WASHINGTON : Un rappel de l'affrontement passé, peut-être la préfiguration de celui à venir: Joe Biden et Donald Trump prendront chacun la parole jeudi, un an après l'assaut du 6 janvier contre le Capitole, pour livrer deux visions plus irréconciliables que jamais.
L'ancien président républicain avait, le premier, fait savoir qu'il donnerait une conférence de presse depuis sa luxueuse propriété de Floride.
Et il avait écrit: "En attendant, souvenez-vous que l'insurrection a eu lieu le 3 novembre", le jour de la présidentielle, que le républicain clame, sans la moindre preuve, avoir gagnée. Selon les sondages, une majorité de sympathisants républicains en sont également convaincus.
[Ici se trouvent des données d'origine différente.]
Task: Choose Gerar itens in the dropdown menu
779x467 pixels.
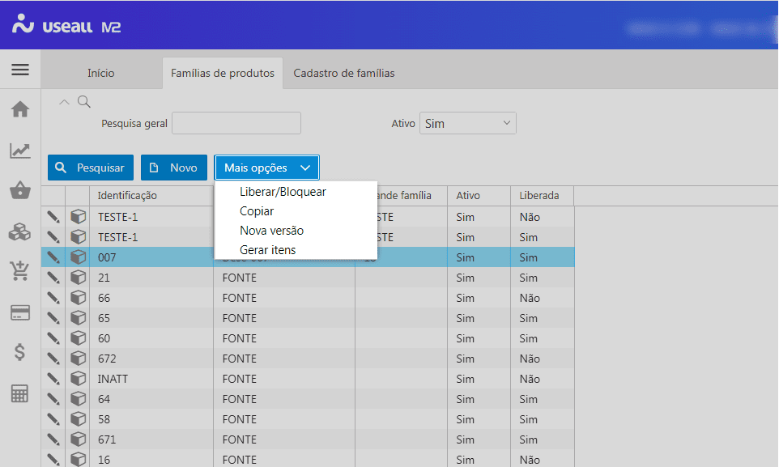Action: point(267,250)
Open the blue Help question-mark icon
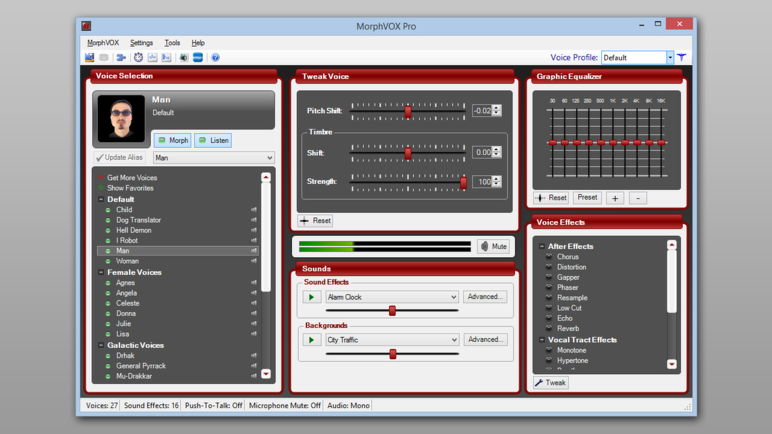Screen dimensions: 772x434 click(x=215, y=57)
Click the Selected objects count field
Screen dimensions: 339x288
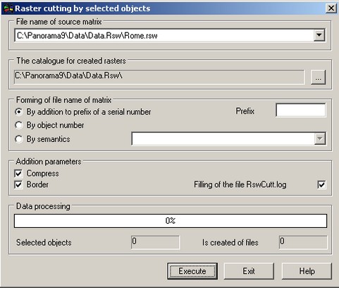(155, 242)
Donald Trump, qui a perdu l'élection de 2020 par plus de sept millions de voix face au démocrate Joe Biden, n'a donc aucunement l'intention de faire profil bas, malgré l'enquête parlementaire en cours sur son rôle et celui de ses proches dans cet assaut qui a choqué l'Amérique.
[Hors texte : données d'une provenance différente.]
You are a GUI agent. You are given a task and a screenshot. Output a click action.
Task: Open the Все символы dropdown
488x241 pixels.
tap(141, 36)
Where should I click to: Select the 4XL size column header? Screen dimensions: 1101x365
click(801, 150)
Au contraire, l'ancien président s'attache désormais à faire place nette dans son parti, en écartant celles et ceux qui n'adhèrent pas à son discours d'une élection volée.
"Le comportement de Trump n'a sans doute pas de précédent dans l'histoire américaine. Aucun ancien président n'a à ce point tenté de jeter le discrédit sur son successeur et sur le processus démocratique", estime Carl Tobias, professeur de droit à l'université de Richmond.
Que pourra bien répondre Joe Biden, qui prendra la parole jeudi depuis le Capitole, là même où des milliers de partisans de son adversaire républicain ont essayé d'empêcher le Congrès américain de certifier son élection?
Le président répète que la démocratie américaine se trouve à un "point d'inflexion", et assure que lui, Joe Biden, peut la sauver.
Depuis son élection, il répugne à affronter frontalement "l'autre type" ou "le gars d'avant" - les formulations employées par le président et par la Maison Blanche pour ne surtout pas nommer celui que, peut-être, il faudra à nouveau affronter lors de la présidentielle de 2024.
Officiellement, Joe Biden compte se représenter, et le républicain, lui, laisse entendre qu'il y songe.
Pour Lara Brown, professeure de sciences politiques à l'université George Washington, "le président et la vice-présidente (Kamala) Harris ne peuvent pas aller sur ce terrain" de l'attaque verbale directe "parce qu'ils ne veulent pas donner l'impression d'une +chasse aux sorcières+" orchestrée depuis la Maison Blanche, pour reprendre une expression chère à Donald Trump.
«Naïveté»
"L'administration Biden se disait qu'en prenant de bonnes décisions politiques, tout cela disparaîtrait, mais je crois que c'est de la naïveté", ajoute-t-elle.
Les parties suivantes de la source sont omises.